Text provided:
▼
Whoever said life was limited to things that we are good at? That could make for a very boring existence! Surely life isn't just about doing things that we are good at over and over again? Its about enjoyment and trying new things, gaining new experiences.


I was forced to take some of my own advice this morning. I had become quite apprehensive about the course I had enrolled in to do this week. Its a ballet summer school which will concentrate largely on intesive technical study, something I have not undertaken for quite some time and was never extremely good at (although I always enjoyed it). Given the nature of this course, I will no doubt be the eldest by far (at least by 10 years) and the largest in the class. I will also most likely be the least experienced as it has been sometime that I've focused on my ballet technique.


I was having second thoughts about it this morning before I hopped in my car to go to work, and then I saw my bumper sticker and thought, "You love these classes!" Remember last time you did it how much fun it was and how invigorating it was to be around young people. It doesn't matter if you're not as good as the others. If you were perfect you wouldn't need to go anyway and it wouldn't be any fun because you would have nothing to learn!"


I'm starting to think my $3.00 bumper sticker was a good investment!

Thursday, January 10, 2008

Dance like no one is Watching!


Last night I danced as if no one was watching! Yesterday was a particularly low day for me. Nothing in particular had triggered my low feeling...it was just one of those days: end of the week; fatigue; energy low; too much time in front of the computer; some of my projects not moving as fast as I'd like; not enough time spent with loved ones... I was down.


I arrived home with the energy of a stick of glue! Fortunately for me, my husband shares my love of spanish music and had a new flamenco CD playing. It was a CD that mixed old and traditional sounding flamenco songs into new style dances and it immediately made me want to move.


However we live in a small apartment with very little space once the lounge and TV were placed. I stepped tentatively onto the balcony (which faces a very busy main road) and I thought, "what the heck" - I flung my arms into the air and stomped around my little balcony as if I were dancing the streets of seville! And boy did it feel great!


We've all heard the saying: "Work as if you have no money, love as if you've never been hurt, dance like no one is watching, sing like no one is listening, and live each day as if its your last..." well I'm dancing like no one is watching...and I'm working on the rest!
▲
Data records:
▼
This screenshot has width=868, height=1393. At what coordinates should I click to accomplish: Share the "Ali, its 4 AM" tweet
▲
▼
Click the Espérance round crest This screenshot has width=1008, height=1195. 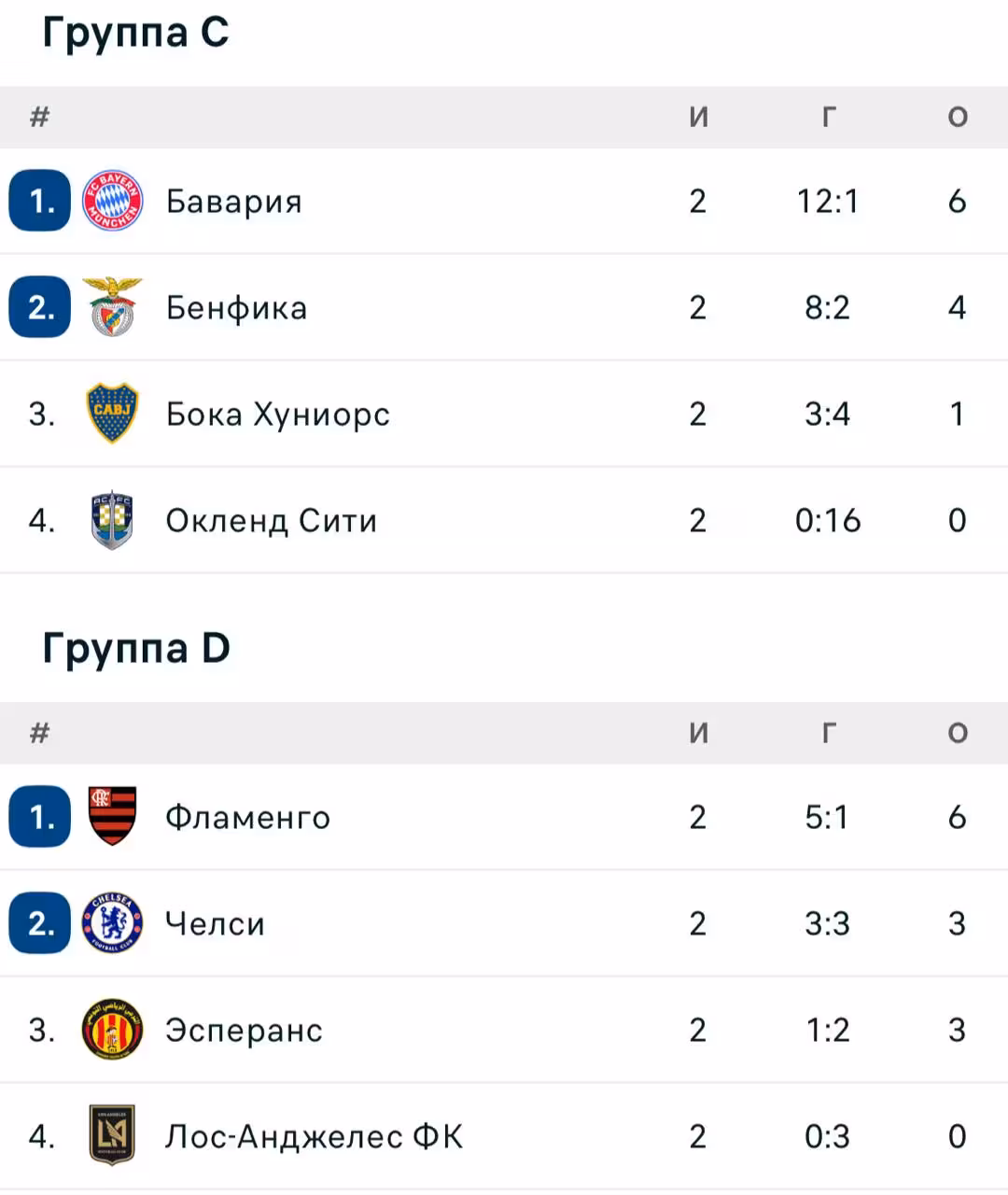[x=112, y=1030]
▲
Parts of the exercise:
1. Summarize the dance blog posts in three sentences.
2. Answer these questions using the dance blog posts.
(a) How much did the bumper sticker cost?
(b) What kind of music was on the CD the husband was playing?
(c) What does the balcony face?
3. Write the next paragraph of the dance blog posts, beginning after the last sentence shown.
The records can be set aside.

Per-task answers:
1. The writer nearly backed out of an intensive ballet summer school, where they expected to be the oldest, largest and least experienced student. A bumper sticker reminded them how much they enjoy these classes and that there is no need to be perfect. In a later post, after a low day, they heard a new flamenco CD at home and stomped around their small balcony as if no one were watching, which felt great.

2.
(a) $3.00
(b) Flamenco
(c) A very busy main road

3.
Wednesday, January 9, 2008

Enjoy!


Despite the fact that I advocate Dance as an artistic form of expression above and beyond anything else, the fact is, I am a trained dancer as well which means that I have gone through years of formal, technical training (especially in ballet). Anyone who has undergone such training will understand the importance of perfecting technique above anything else - the training is rigid, tough and inflexible: but is a vital part of a dancer's journey. (And we all love it)

Last night I attended the last part of a 3 night course of Flamenco dancing in which we were privileged enough to have a flamenco artist from spain instruct us. Admittedly I struggled with the bulerias and the timing and I'm sure I had a puzzled look on my face for most of the time as I tried to make my feet move quickly enough to the fast and syncopated rhythm and I was constantly frustrated with my inability to perform the steps perfectly.

It was at one of these points that the teacher turned to face us and said, "I had hoped by now you would be enjoying the dancing, but you are not. You are all worried about the steps and thinking what is coming next and you are not enjoying it. Remember, dancing is about enjoying and feeling the movement - just move and feel beautiful - the steps will come - this is flamenco!"

I breathed a sigh of reflief. This is what I always say, and yet in the heat of the moment, in the class, I had once again become a young perfectionist, caught up in technique, but lost all feeling. I remembered quickly why I had come to the workshops and thoroughly enjoyed the rest of the class: despite my completely messed up footwork!